LPDs have supported operations from Operation Desert Storm and Operation Enduring Freedom to Operation Unified Protector and Operation Odyssey Dawn, enabling amphibious insertions, airlifted assaults, and evacuation operations. Humanitarian missions include responses to 2004 Indian Ocean earthquake and tsunami, Hurricane Katrina, and Typhoon Haiyan, where embarked medical teams, engineers, and helicopters conducted relief in concert with International Red Cross and multinational task groups. LPDs have been central to NATO exercises such as Exercise Bold Monarch and multinational amphibious exercises like TALISMAN SABRE and RIMPAC.

Construction and Procurement

LPD acquisition programs are governed by shipbuilding strategies of states and consortia including United States Department of Defense, Ministry of Defence (United Kingdom), and ministries in France, China, and India. Major yards—Ingalls Shipbuilding, Navantia, Fincantieri, DSMEs—produce hulls under export and domestic contracts. Procurement drivers include force projection doctrine derived from National Defense Strategy documents, interoperability standards set by NATO Standardization Office, and industrial base considerations like offset agreements with primes such as Babcock International Group and BAE Systems. Costs and schedules have been affected by block-buy procurements, shipbuilding learning curves, and capability growth similar to issues seen with LCS program and Zumwalt program.
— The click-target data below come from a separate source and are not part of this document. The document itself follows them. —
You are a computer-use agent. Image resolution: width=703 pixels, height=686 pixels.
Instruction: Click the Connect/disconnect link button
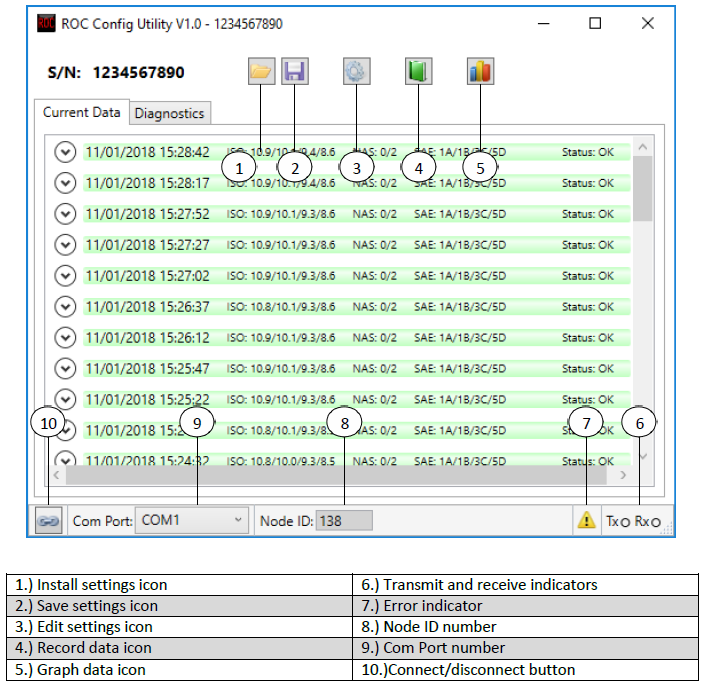coord(48,521)
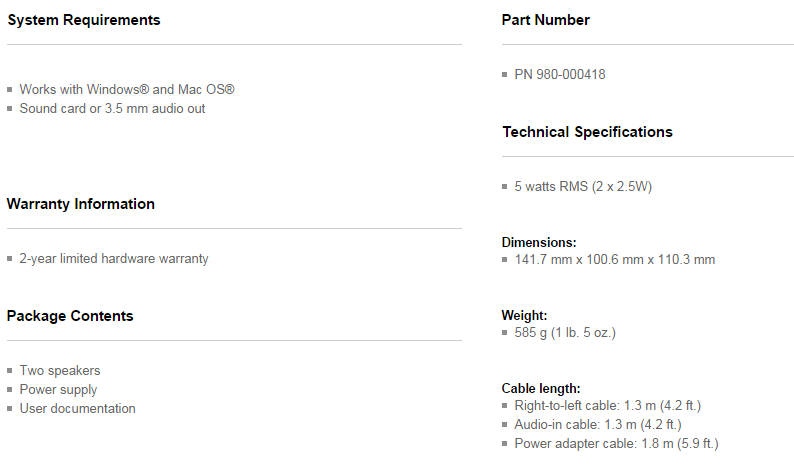Screen dimensions: 794x470
Task: Click the System Requirements heading
Action: (x=83, y=20)
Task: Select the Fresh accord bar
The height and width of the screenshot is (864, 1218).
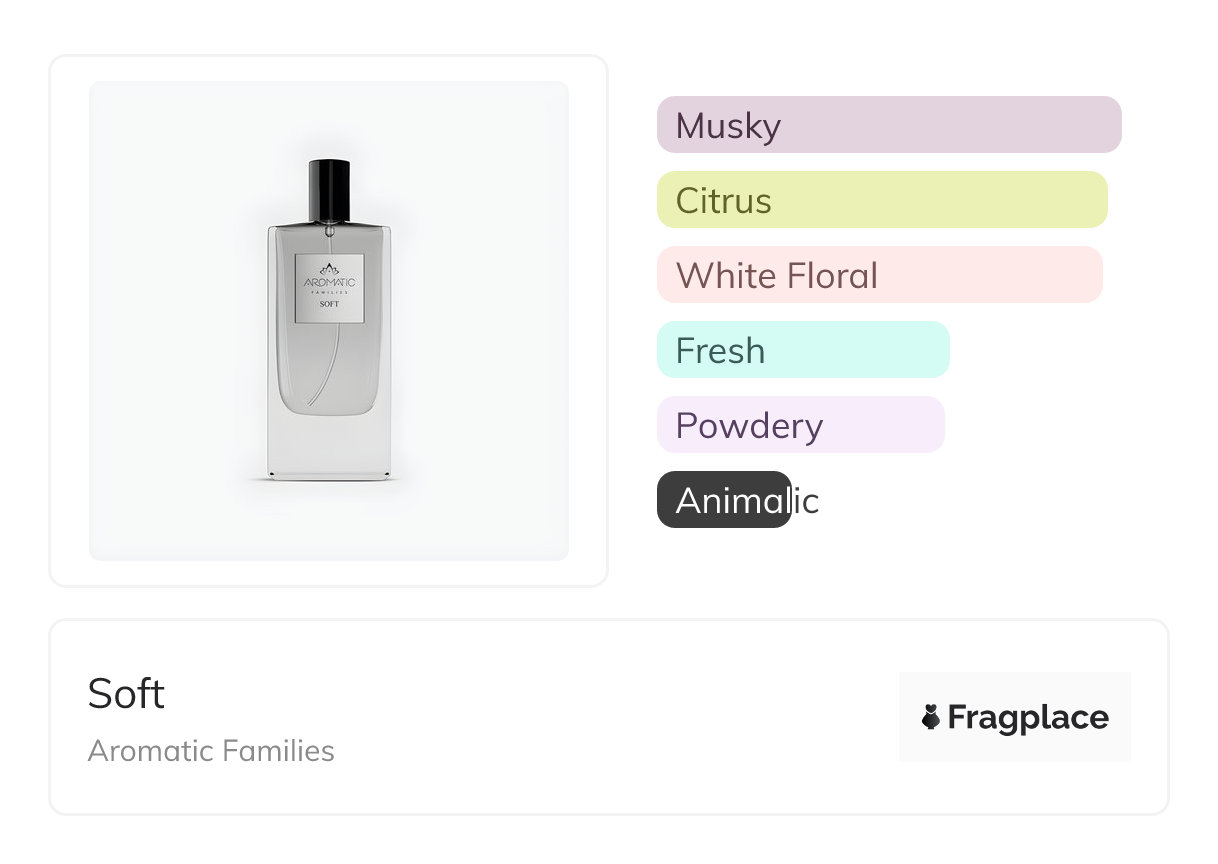Action: point(802,350)
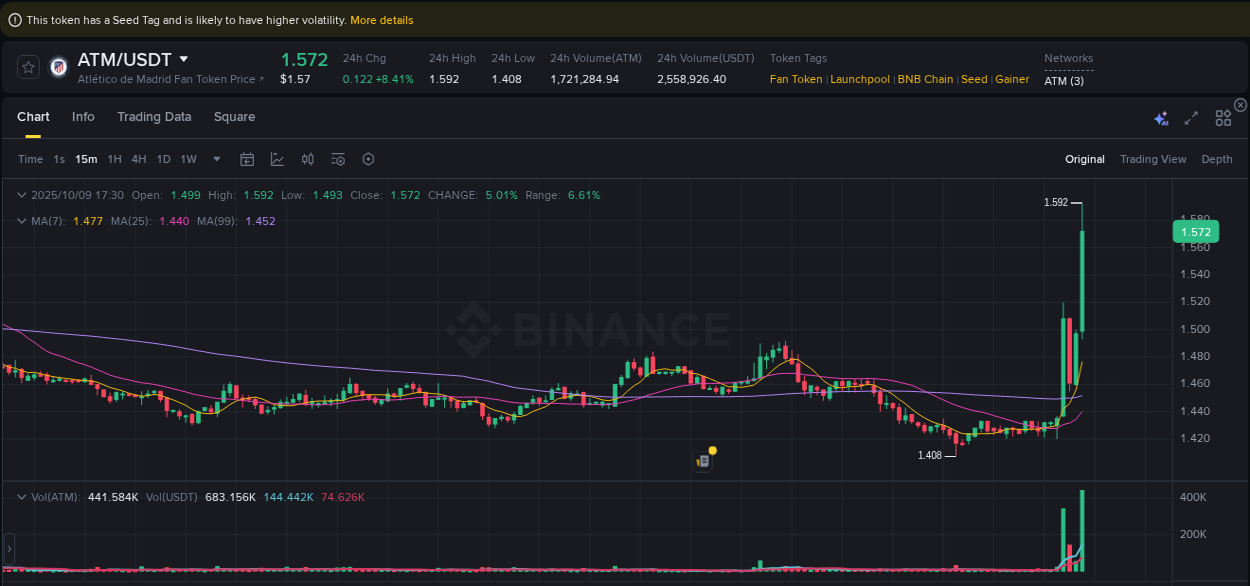Viewport: 1250px width, 586px height.
Task: Click the Atlético de Madrid club logo
Action: click(58, 67)
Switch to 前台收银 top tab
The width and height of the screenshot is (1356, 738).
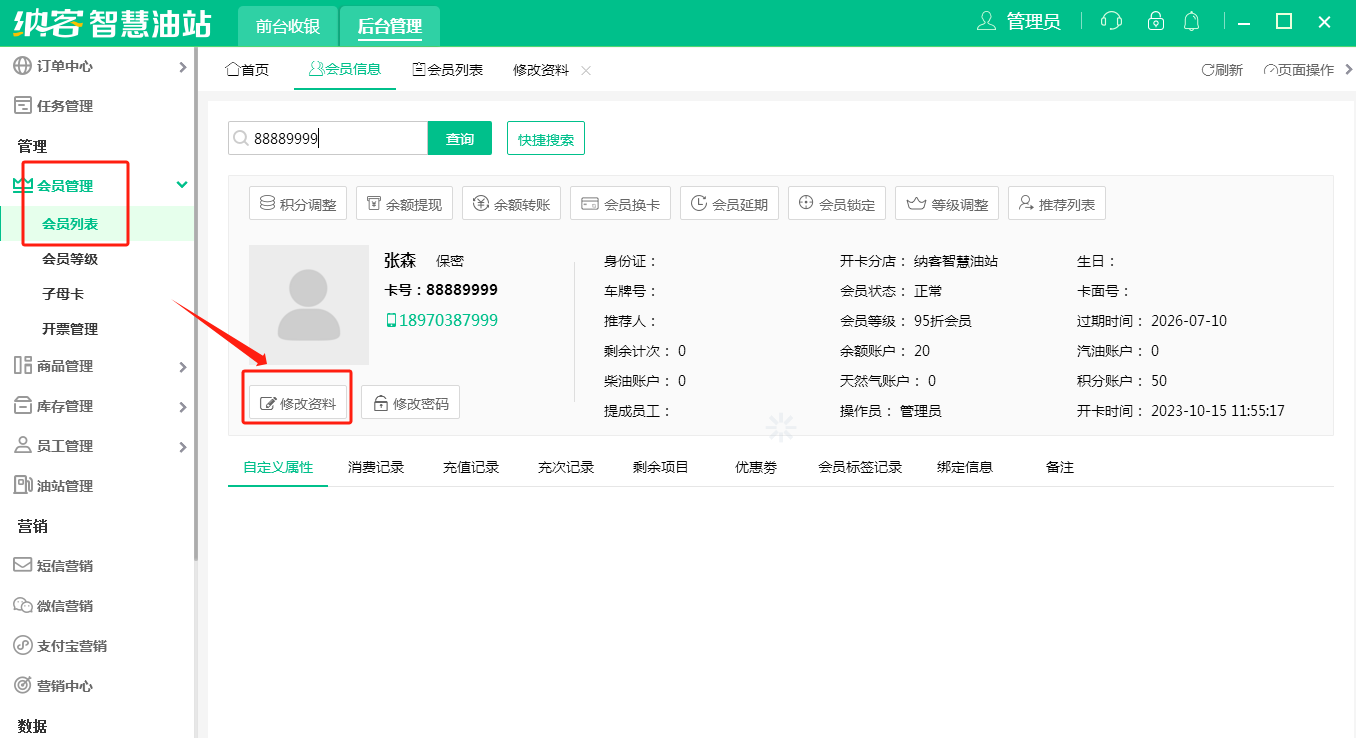[x=287, y=27]
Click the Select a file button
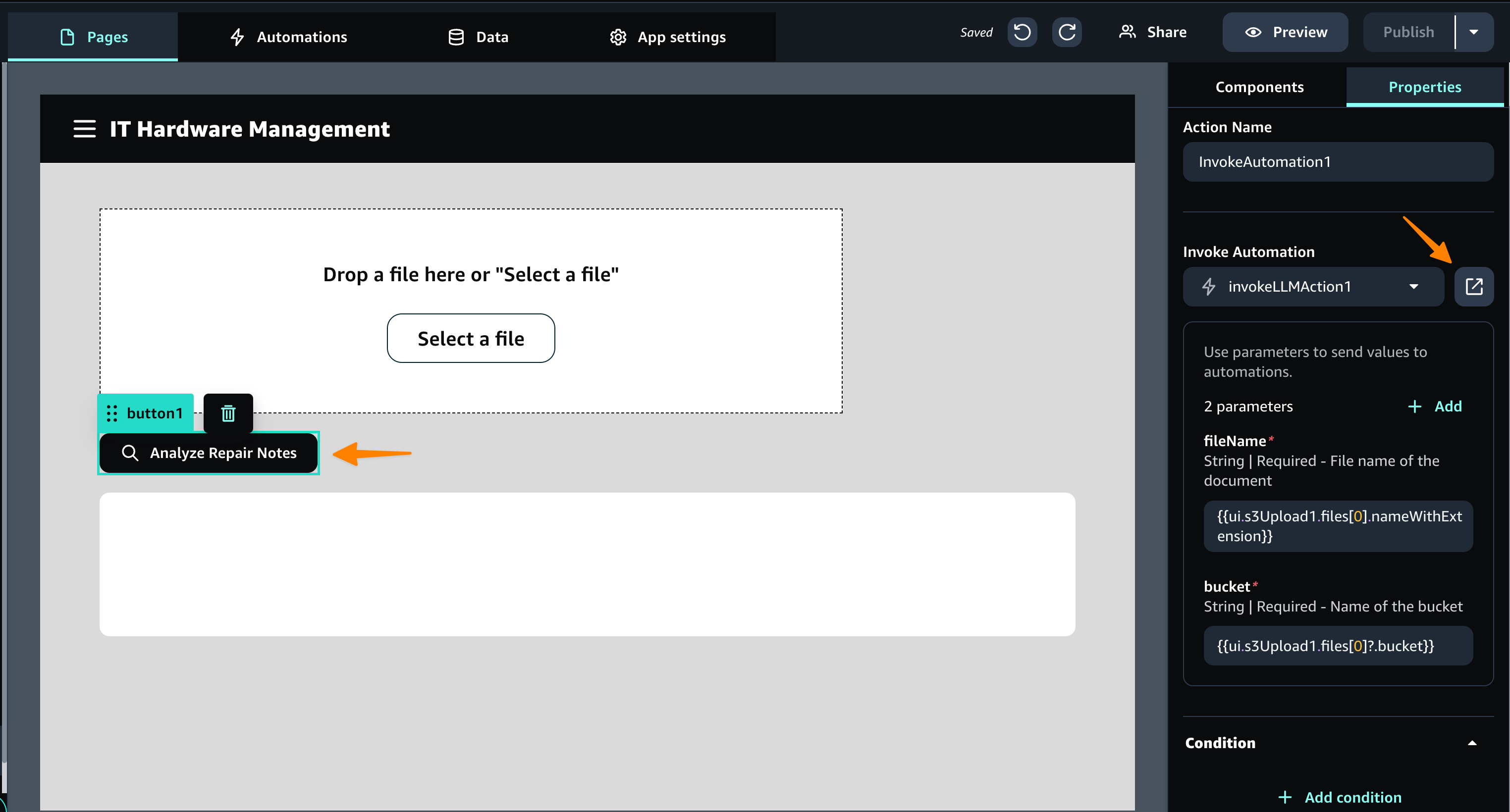Viewport: 1510px width, 812px height. [x=471, y=338]
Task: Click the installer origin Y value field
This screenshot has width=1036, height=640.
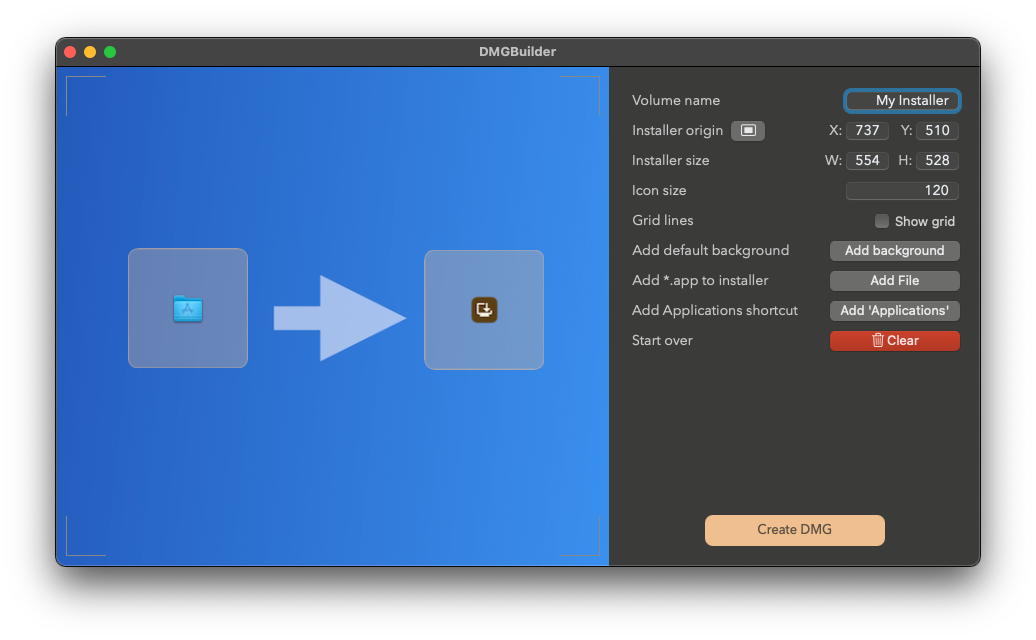Action: point(937,131)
LPDs occupy the amphibious warfare spectrum between smaller Landing Ship Tanks and larger amphibious assault ships or aircraft carriers, combining well-deck launch capacity of dock landing ships with the aviation facilities of helicopter carriers. Their role overlaps with amphibious transport docks, dock landing ships, multipurpose support ships, and expeditionary mobile base platforms; task organization frequently pairs LPDs with amphibious assault ship (LHA)s, cargo ships, and destroyer or frigate escorts for blue-water and littoral operations. Strategic utility has prompted comparisons with pre-dreadnought-era projection platforms in maritime doctrine and with carrier strike group elements in joint operational planning.